El principal problema para la industria musical es que en las últimas décadas la industria ha devorado por completo lo musical. Todos los grandes sellos (EMI, Decca, Deutsche Grammophon, Teldec, Philips, Columbia, RCA) han sido adquiridos por grandes conglomerados del entretenimiento (Vivendi, BMG, Sony, AOL Time Warner) o han visto como su división comercial crecía hasta controlar por completo la compañía (EMI). Ejecutivos sin ninguna experiencia en las particularidades del mercado clásico tomaron el control estratégico del mercado, inundándolo de productos concebidos en el molde que estaba generando beneficios en otros mercados musicales. Desde el punto de vista económico, su planteamiento no puede ser criticado. Los productos prefabricados que tanto desprecia el aficionado se venden por centenas de miles, mientras que una grabación aclamada por la crítica puede llegar con dificultad a las 15.000 copias.

El corolario de lo anterior es, obviamente, que los departamentos dedicados a realizar esas selectas grabaciones no son rentables. Y por tanto deben desaparecer. Esto es lo que sucede hoy en día y tanto critican Lebrecht y compañía. La desaparición de las grandes compañías que impulsaron la industria discográfica en el último siglo. Es triste, pero tampoco hay que derramar excesivas lágrimas. El mercado sigue ofreciendo un nicho especializado, que compañías más pequeñas (y con una clara vocación cultural, además de comercial) han aparecido para llenarlo.

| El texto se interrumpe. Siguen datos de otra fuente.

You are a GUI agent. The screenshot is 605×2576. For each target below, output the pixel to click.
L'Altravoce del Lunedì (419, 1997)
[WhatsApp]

Algunas han resultado tremendamente exitosas en lo económico, como Naxos. Otras se mantienen a duras penas, pero continúan grabando nueva música y aportando su invalorable contribución a la cultura moderna.

Nos hemos comentado nada acerca del precio de los discos. Lo cierto es que es un argumento irrelevante en esta discusión. Los discos de música clásica son igual de caros que los demás, y con más motivo. Una gran orquesta sinfónica alcanza los cien ejecutantes, mientras que el grupo pop más nutrido no llega a la docena. Los gastos de personal y estudio son mucho mayores. Lo único que debe ser motivo de queja entre los aficionados es que los grandes sellos reediten grabaciones realizadas hace cincuenta años sin apenas reducir el precio, cuando prensar un compacto cuesta aproximadamente un euro y todos los gastos del estudio hace tiempo que se han amortizado. Pero como a pesar de las quejas los aficionados seguimos comprando esas viejas grabaciones, impulsados por su aura casi mitológica, los precios no bajan. Son, con los discos de crossover, lo único rentable que las divisiones clásicas pueden ofrecer a sus propietarios. Lógico es que le saquen rendimiento.

En el tintero se quedan aspectos interesantes, como la influencia de los cambios tecnológicos en el mercado discográfico, una comparación entre el comprador de música pop y culta, la revolución Naxos y posibles caminos que los grandes sellos pudieron tomar y descartaron.